Morning!
So, I havent been around here much lately. Partly because Ive been busy and partly because (and here comes the confession bit...) Ive been pretty down since I stopped doing S&S. I feel like a failure. And I feel gutted that I wasnt one of the ones that could handle this diet physically. Ive seen a few women on here who are about my height and weight and theyre dropping anywhere from like 3-6lbs a WEEK. And that wasnt me. And then I had that horrible episode. And I had been so hopeful and my head was totally in the right place for this...but my body decided to fail me. Again. So Ive been incredibly sad and low lately. That has caused me to not really follow Slim Fast the way I should. I had a talk with my hubby last night and Im feeling a bit clearer-headed and optimistic. Im trying to put the low feelings and the negative stuff going through my head into a little box at the back of my mind under lock and key so that I can actually move past this and get going with my losses again.
So I got up this morning and had some water and a coffee. Then i got Tabby ready and took her to nursery. When i came back I had a banana and fed Zoe and then I went straight in and did my 3o minute workout. I have an old Bev Callard DVD which is my fave! So I did SOME of it (intentionally). She does a warm up, then a bit of cardio, then arms with weights, then legs on the floor (one side), then abs, then legs (the other side) then a cool down. There is a part in there where she is on hands and knees doing leg and bum stuff but I cannot stay on my knees that long because I had severe SPD with both of my girls and my pelvis still gives me a bit of trouble..and that section KILLS. So I avoid it.
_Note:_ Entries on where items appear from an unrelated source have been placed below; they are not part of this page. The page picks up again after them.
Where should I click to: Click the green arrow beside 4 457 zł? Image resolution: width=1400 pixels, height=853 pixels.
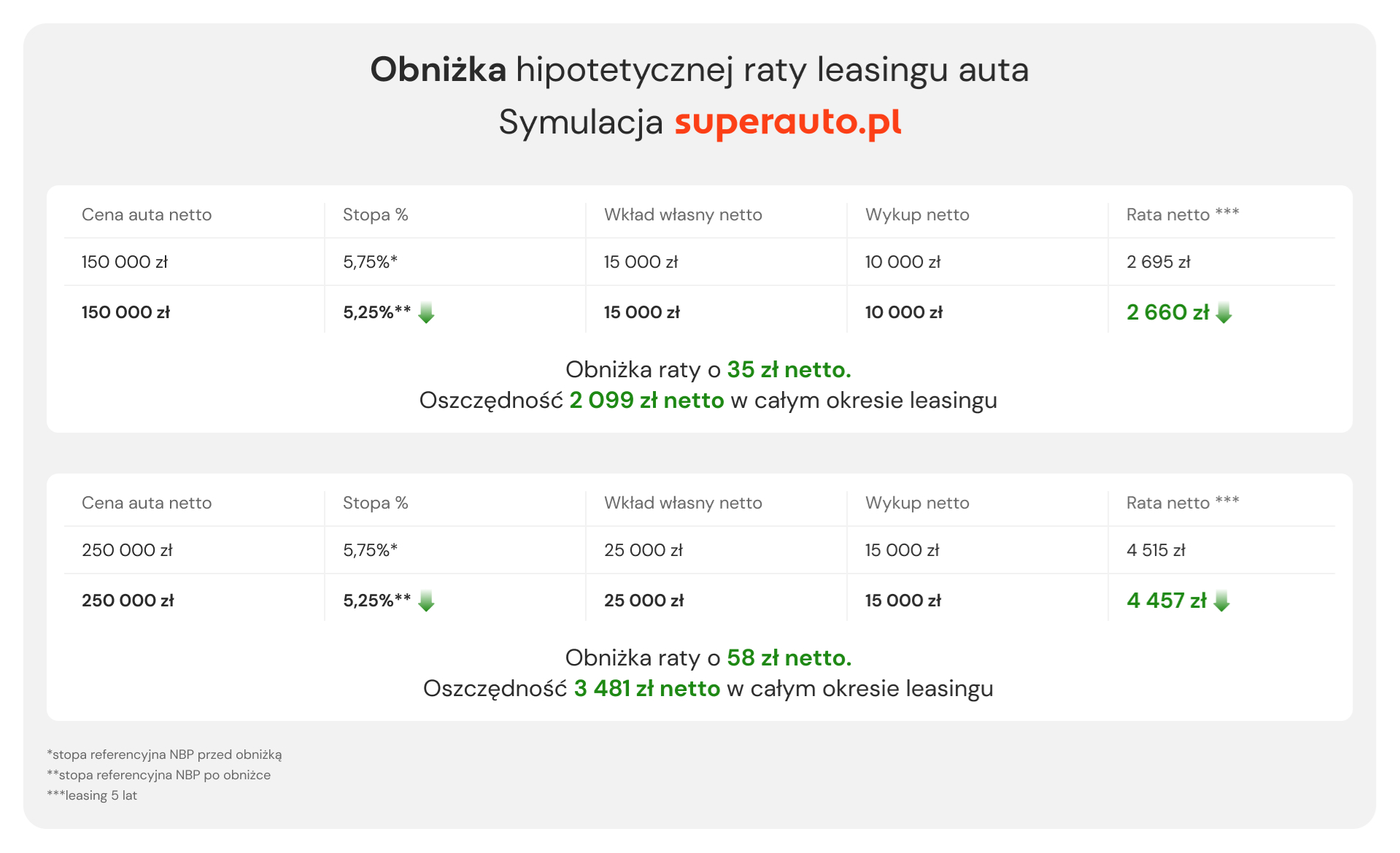click(x=1221, y=601)
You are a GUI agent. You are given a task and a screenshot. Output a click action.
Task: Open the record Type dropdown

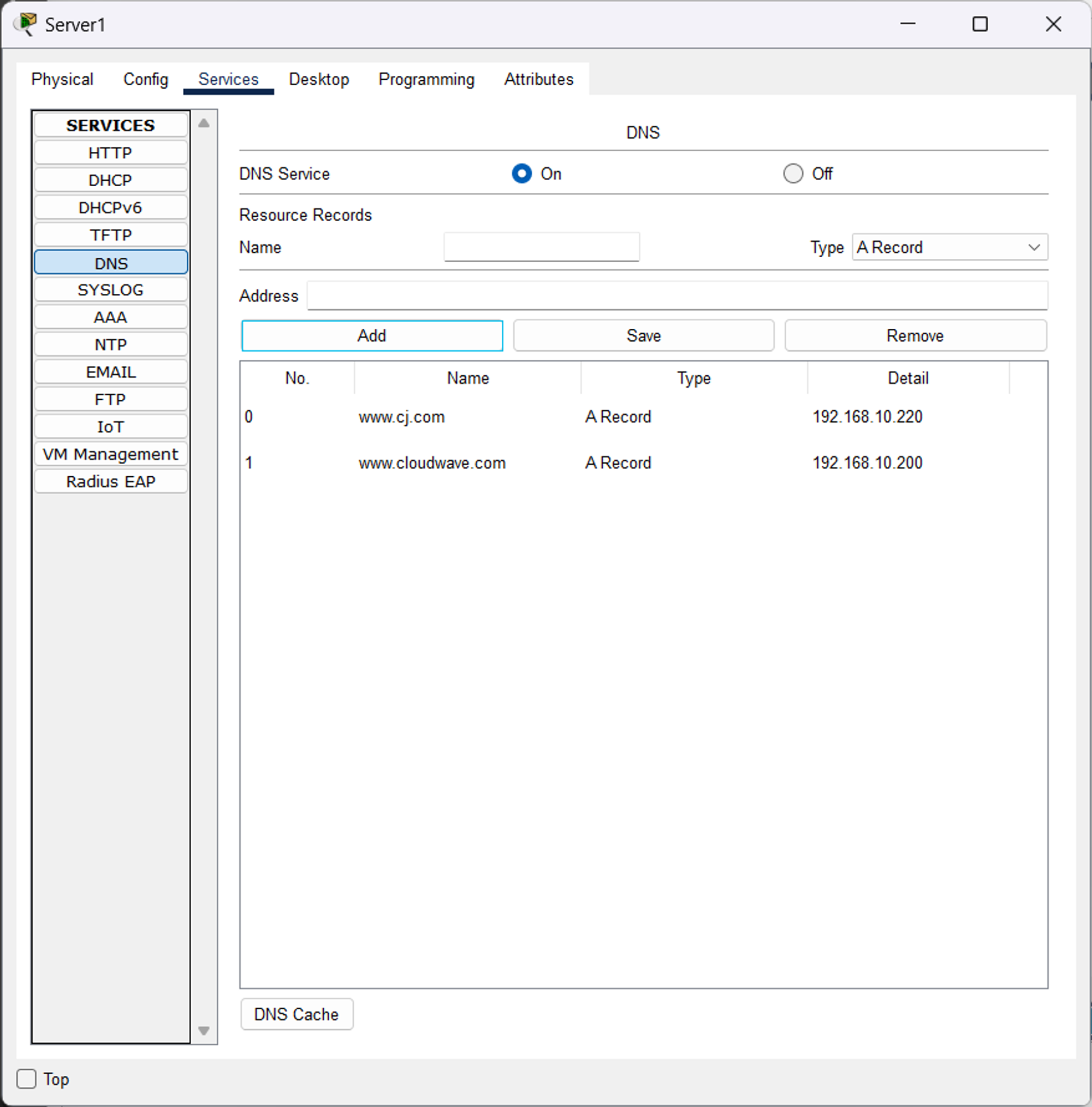coord(949,247)
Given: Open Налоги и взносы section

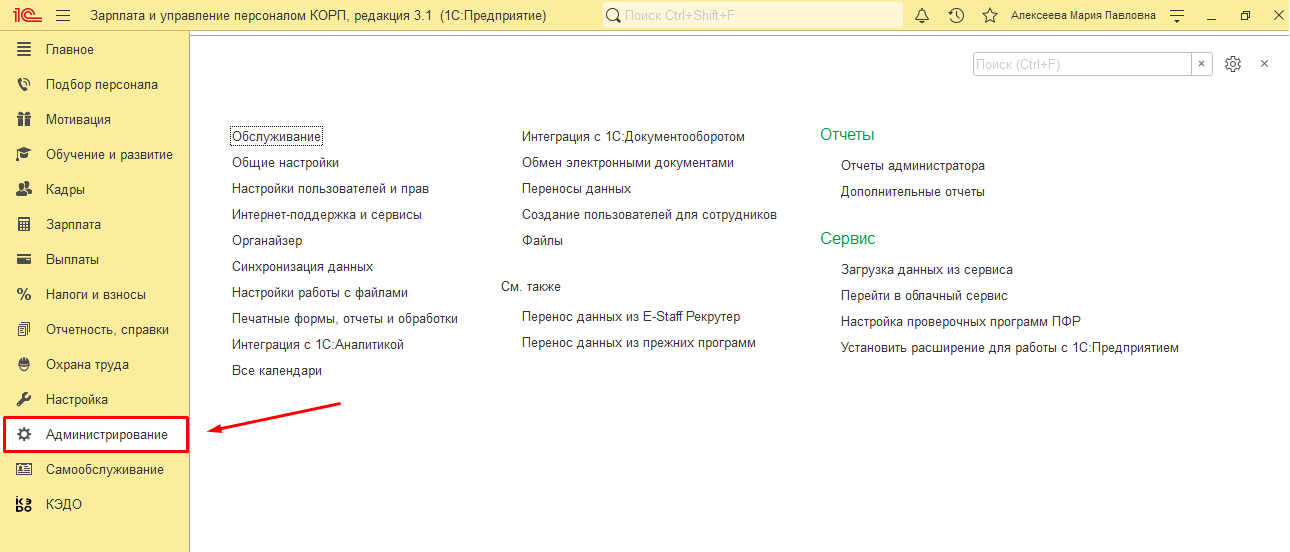Looking at the screenshot, I should click(95, 295).
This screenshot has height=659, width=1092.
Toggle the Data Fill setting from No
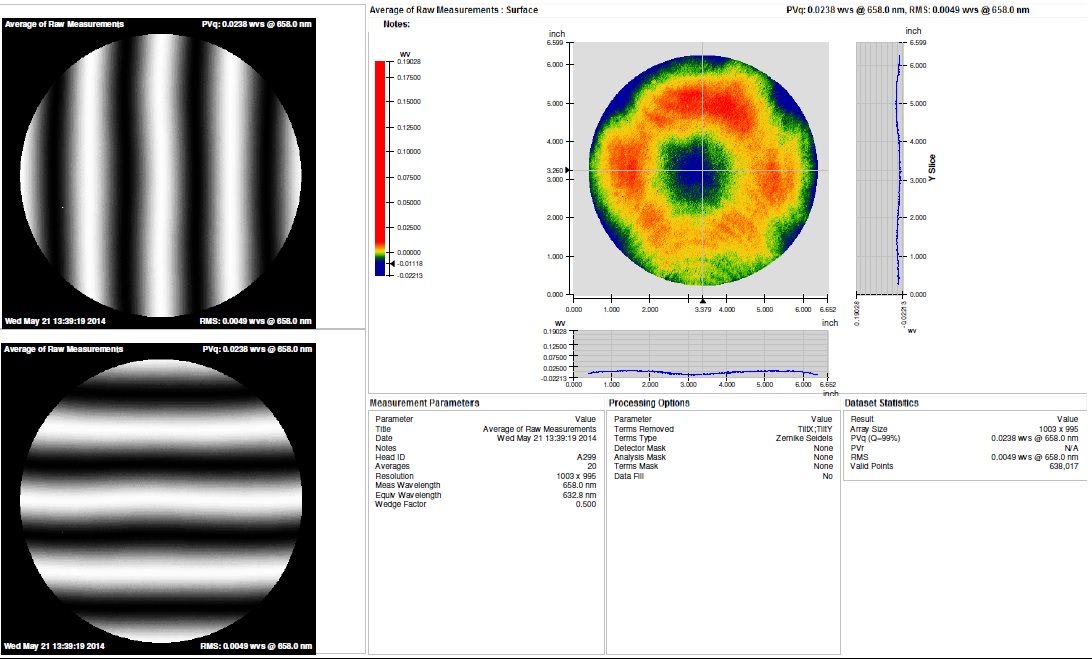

Shame too because its really hard and i think its great for hips, legs and bum toning. Anyway...Ive decided to break the dvd up (its over 70 mins) and do the warm up and cardio every day along with either the arms bit, the legs bit or the abs bit. Today was arms. And although I am pouring with sweat and I have jelly arms...I got through it, finished it and I didnt collapse and/or die! HUZZUH! lol
So Im feeling much more positive today. Once Ive done my workout, something in my head clicks and I know that A) Im burning more cals through the day and B) I dont have any desire to binge because Ive just kicked my own @ss with the workout and WHY waste that?! lol.
Ive also realised that I really enjoy it and I wish that I had the full hour to do the whole thing every day (I did the whole thing, every day when tabby was about a year old) but I just dont have the time right now, sadly.
So. Here's me, back again and ready to do this. Because I CAN. It will be slower than I had hoped with S&S but I will get there. And the sooner I get my head together and sort myself out...the sooner I will get there. So I need to stop wasting time feeling like crap.
And thats where I am now. Right here.
Im going to go through and catch up with everyone in a minute. Just going to get zoe a bottle and get her off to sleep, then make my first shake of the day and then settle down.
To those of you that have come by to check on me and say hi and who have stuck with me thus far, thank you. :hug99: Thank you, thank you, thank you.